>>>>
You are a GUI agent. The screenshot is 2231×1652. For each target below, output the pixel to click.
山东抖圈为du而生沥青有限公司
<<<<
>>>>
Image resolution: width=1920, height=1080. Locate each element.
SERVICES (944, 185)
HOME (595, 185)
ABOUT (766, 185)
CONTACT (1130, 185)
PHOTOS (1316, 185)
<<<<
• Task item
Take every line above where "each" appears and copy it.

• The answer
You are a GUI agent. The screenshot is 2231×1652. For each target below, output the pixel to click.
Image resolution: width=1920, height=1080. Locate each element.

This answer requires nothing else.